What you have to do –
With pictures left out, retype the lines from the start of the records through the one that contains "Click the Templates film icon".
━━ Task input
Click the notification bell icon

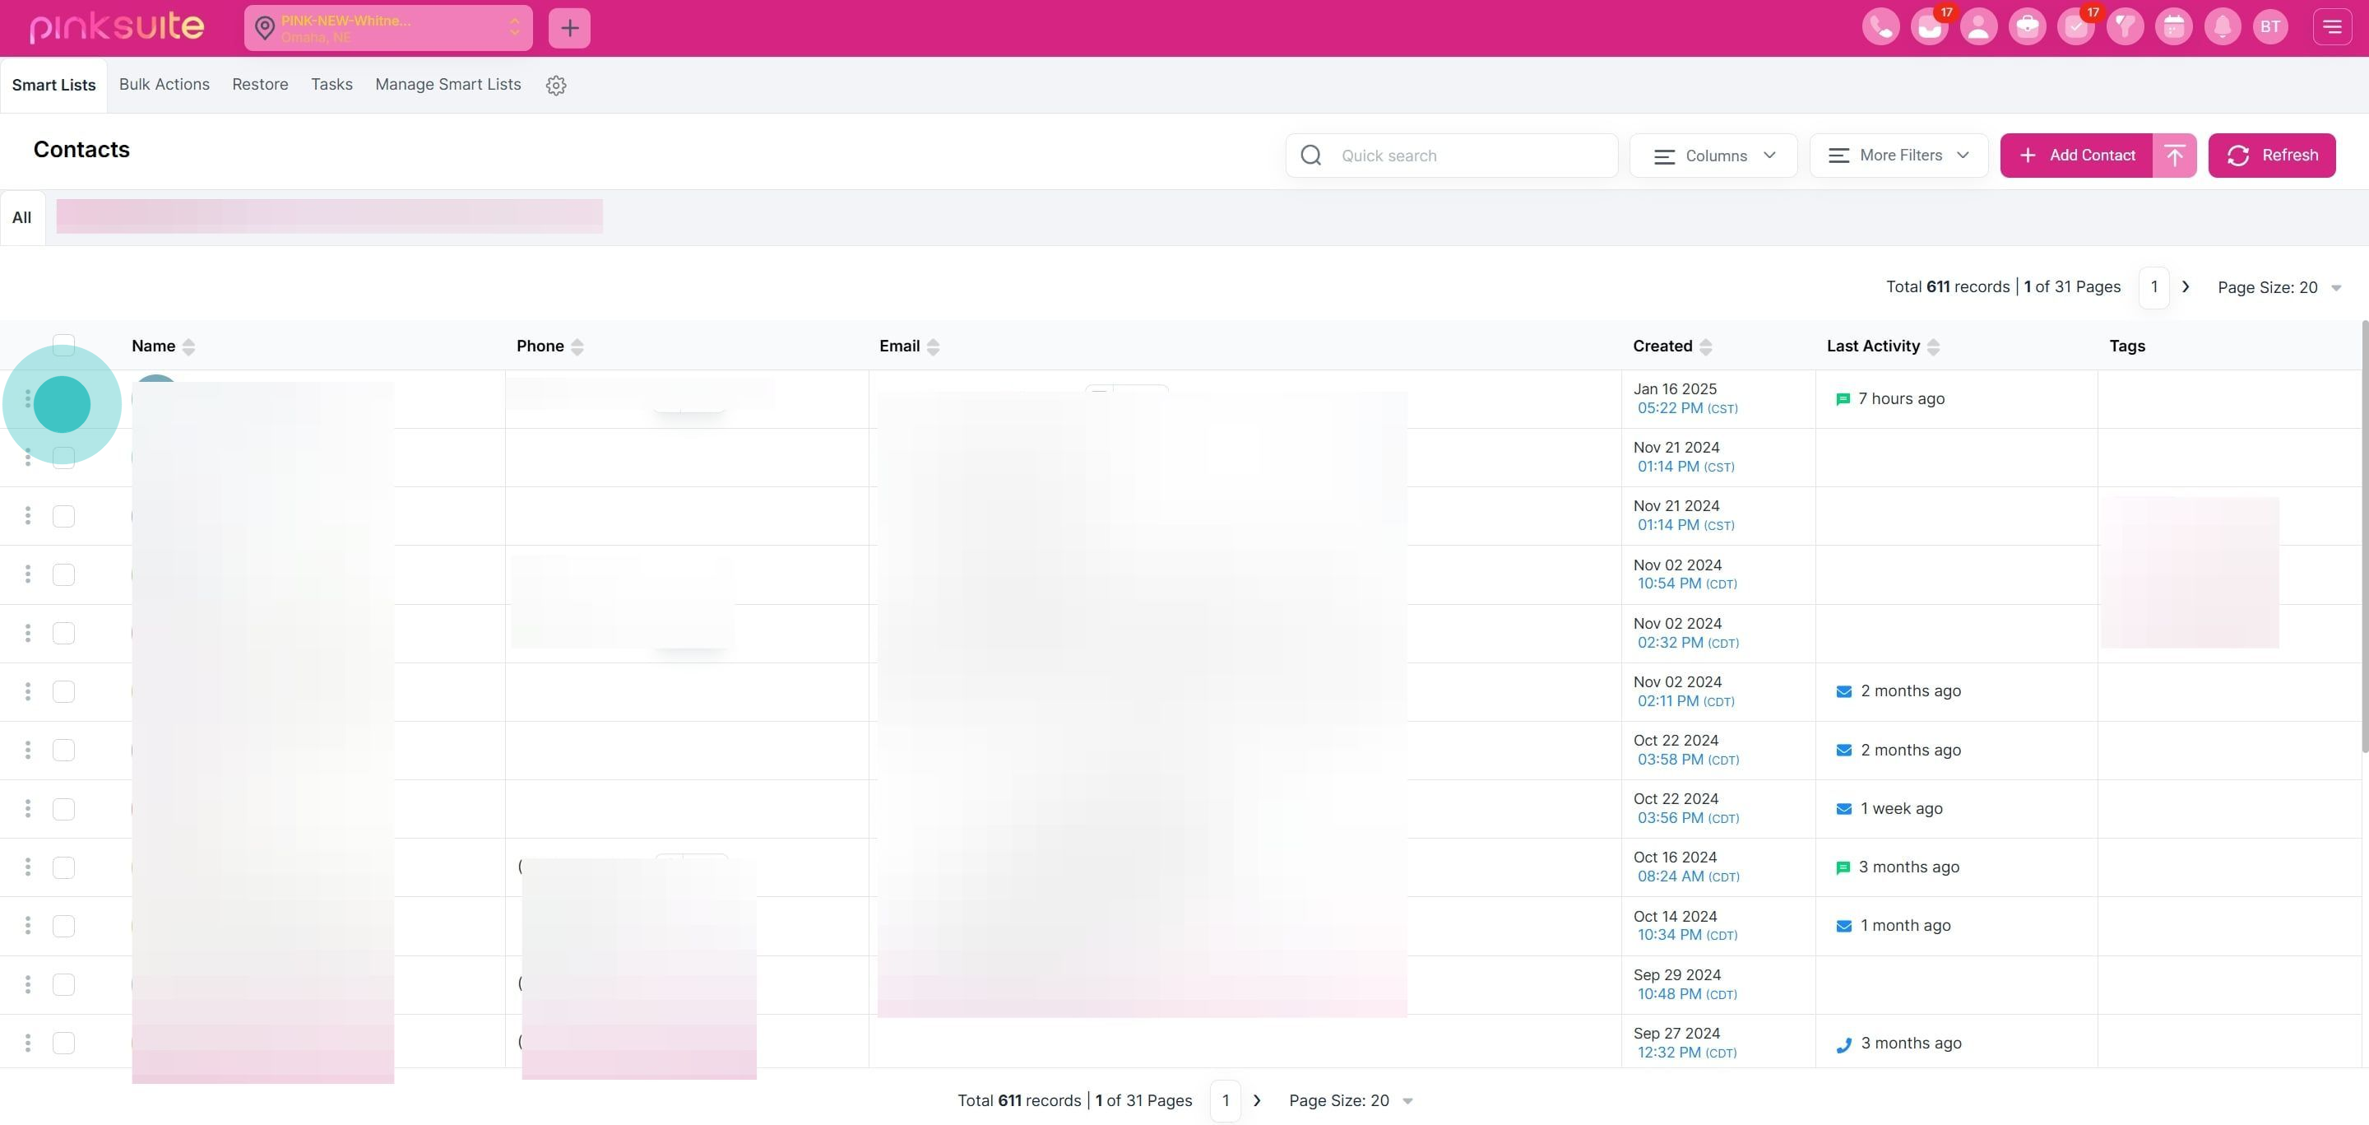[x=2222, y=27]
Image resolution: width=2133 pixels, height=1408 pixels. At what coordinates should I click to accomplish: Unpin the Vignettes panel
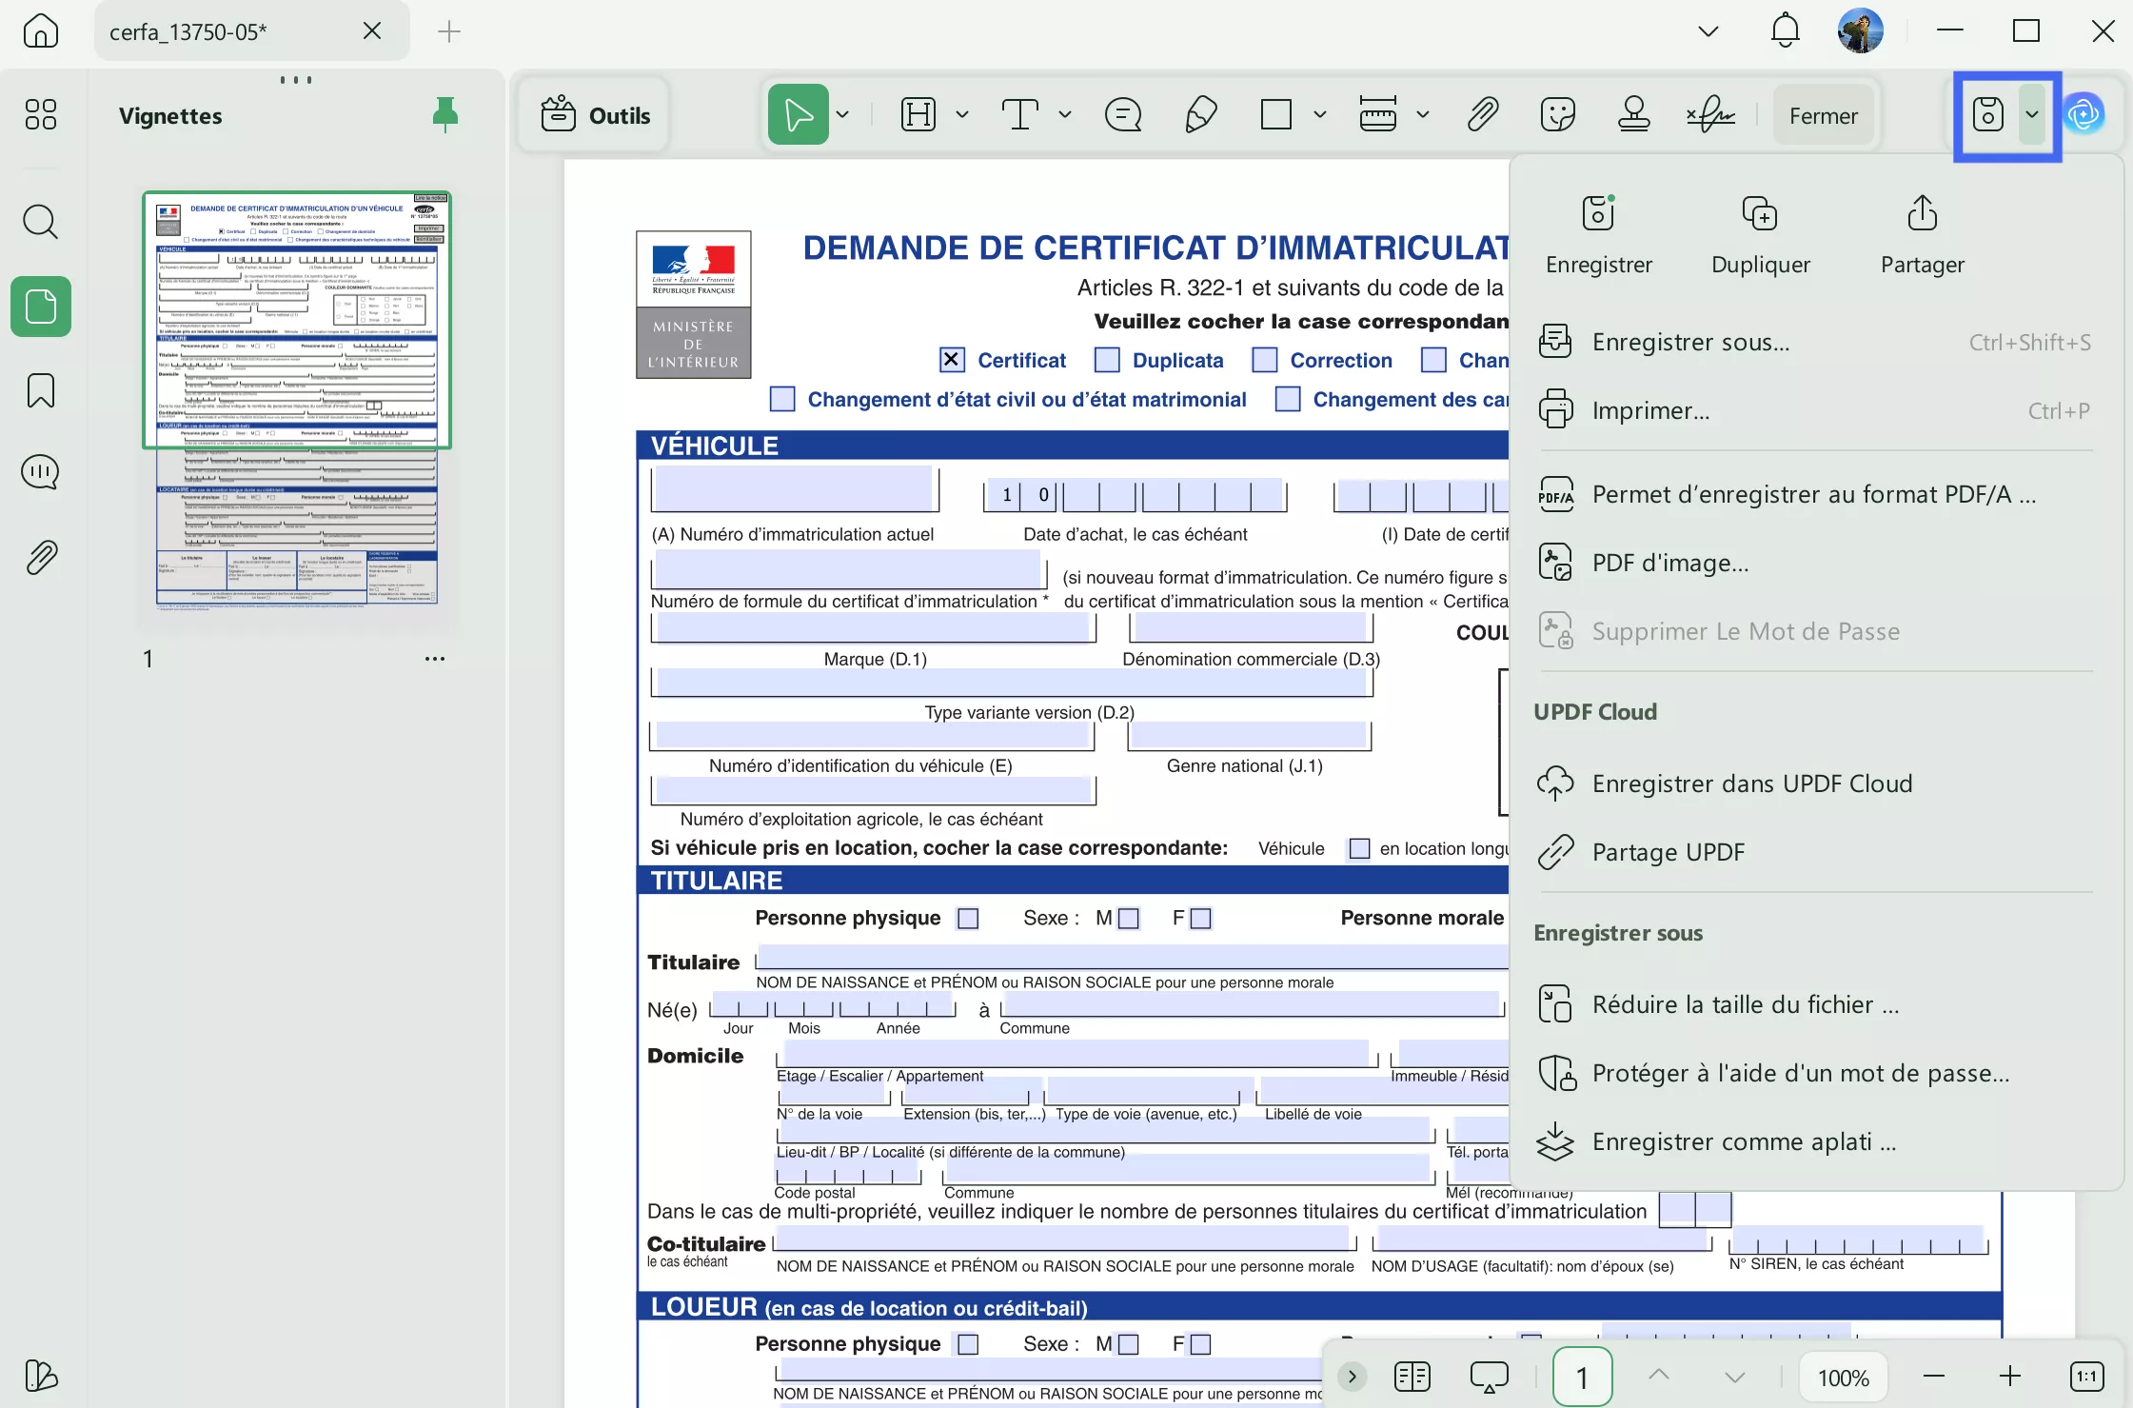click(444, 114)
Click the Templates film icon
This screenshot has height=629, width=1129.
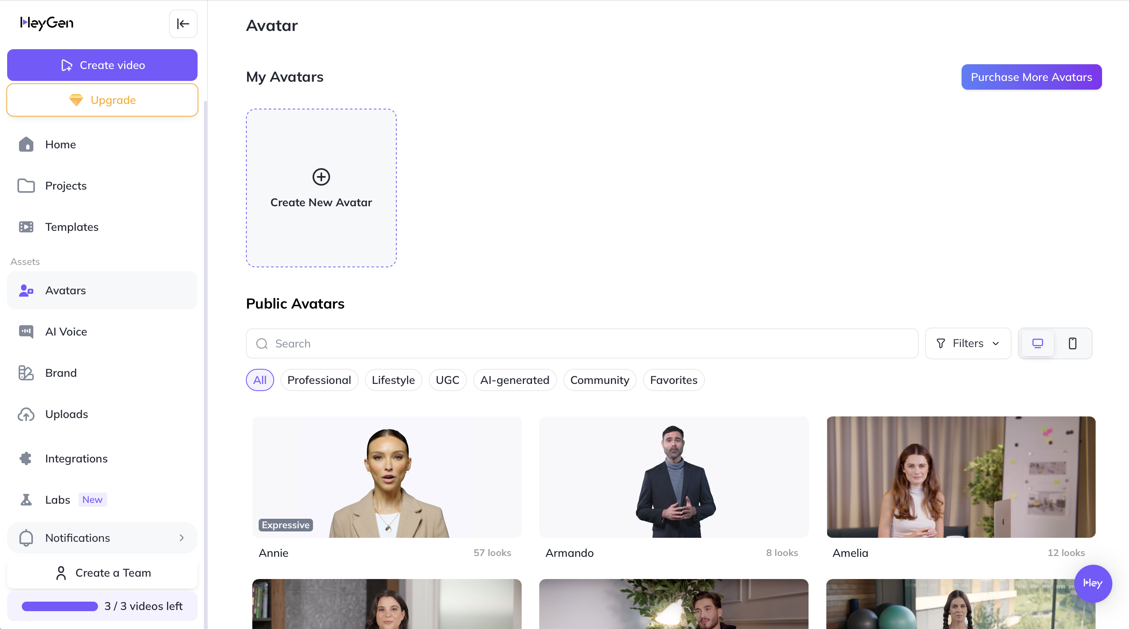coord(26,227)
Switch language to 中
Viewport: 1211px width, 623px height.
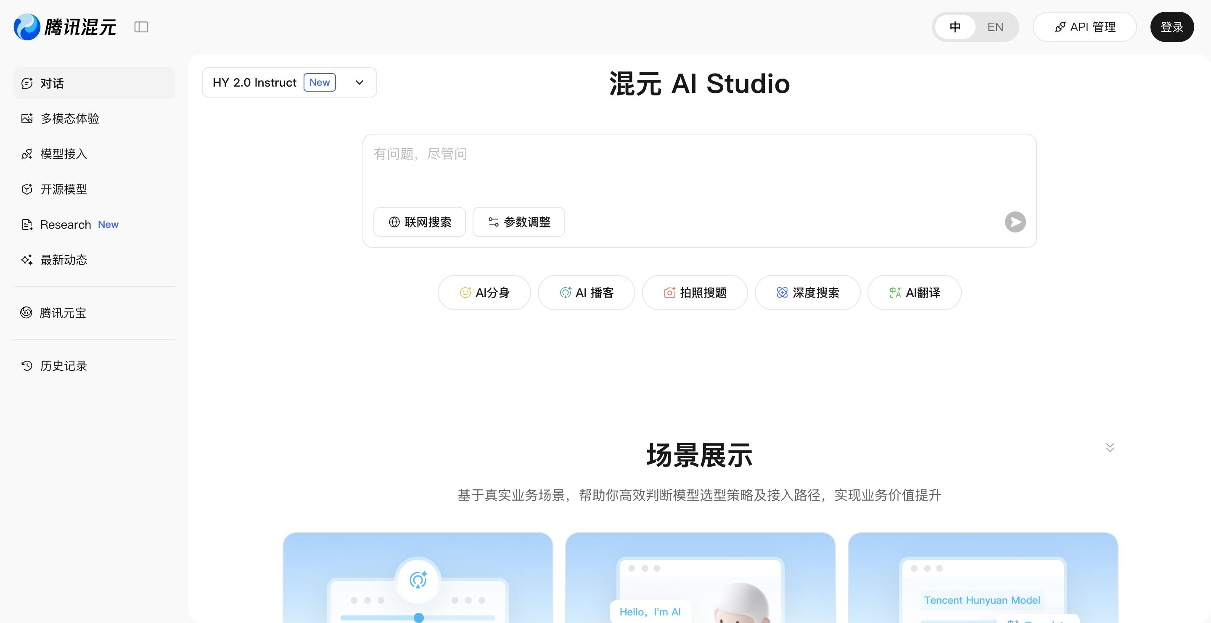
━━━━
Response below –
Click the notification bell icon

[x=2222, y=27]
Image resolution: width=2133 pixels, height=1408 pixels. At what coordinates should I click to accomplish: Unpin the Vignettes panel
click(444, 114)
Click the Templates film icon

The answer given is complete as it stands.